Supplied records —
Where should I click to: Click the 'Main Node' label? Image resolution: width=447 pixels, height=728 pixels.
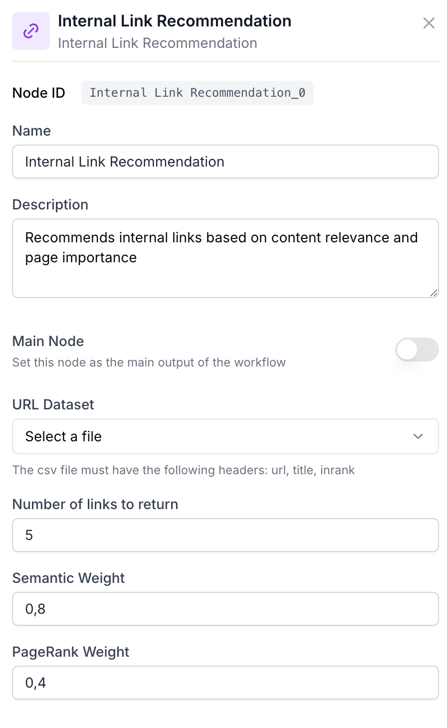[48, 341]
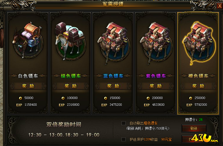This screenshot has width=223, height=146.
Task: Click the 绿色镖车 title label
Action: coord(71,76)
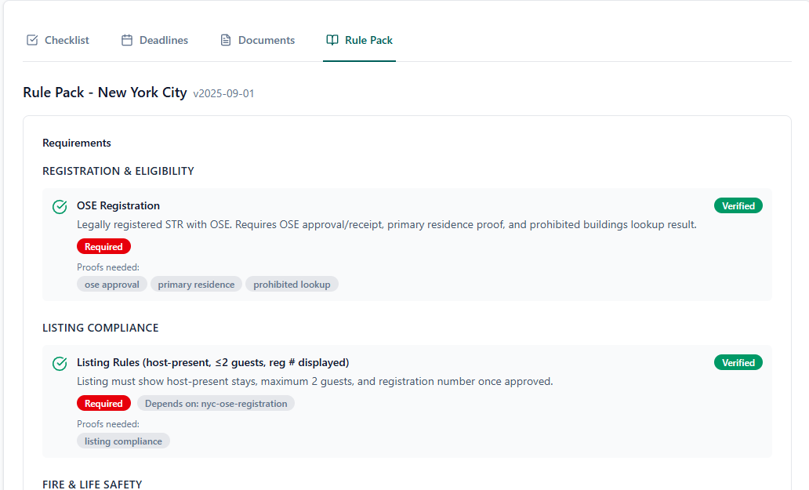
Task: Click 'Depends on: nyc-ose-registration' chip
Action: pos(216,404)
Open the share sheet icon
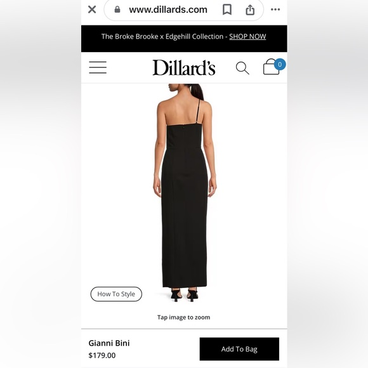The height and width of the screenshot is (368, 368). click(250, 10)
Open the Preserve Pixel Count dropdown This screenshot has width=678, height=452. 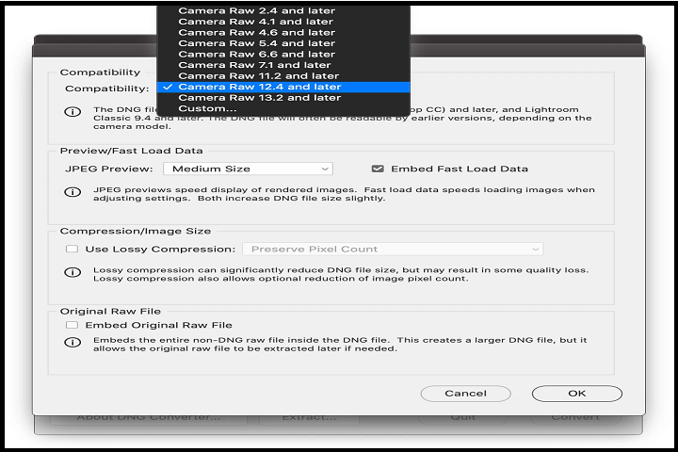click(392, 250)
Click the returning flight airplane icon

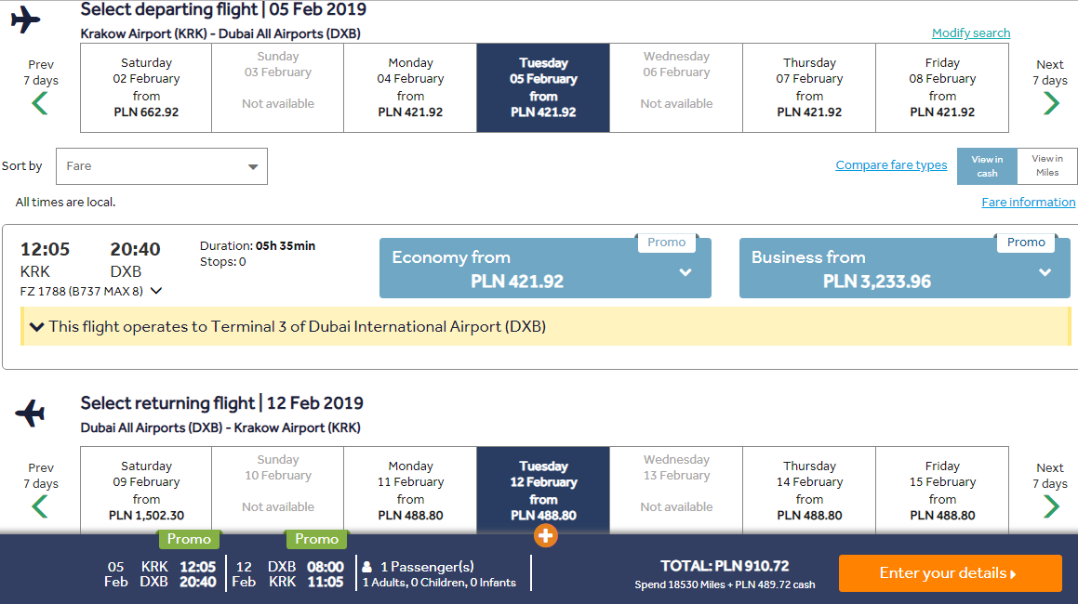pos(31,414)
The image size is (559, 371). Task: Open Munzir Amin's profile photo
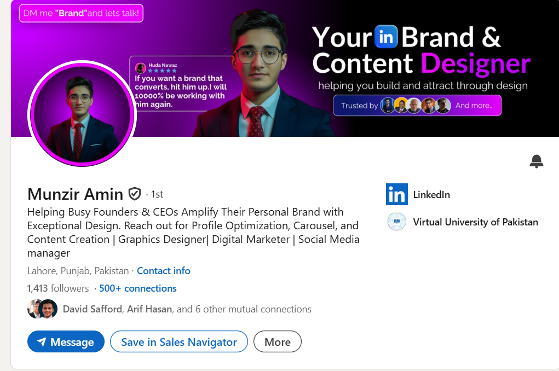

Directions for this task — Repeat exactly and only the lines from the one holding "Click the returning flight airplane icon" through the final line of the entries; no pictures.

Expected output —
Click the returning flight airplane icon

pos(31,414)
The image size is (559, 371). Task: Open Munzir Amin's profile photo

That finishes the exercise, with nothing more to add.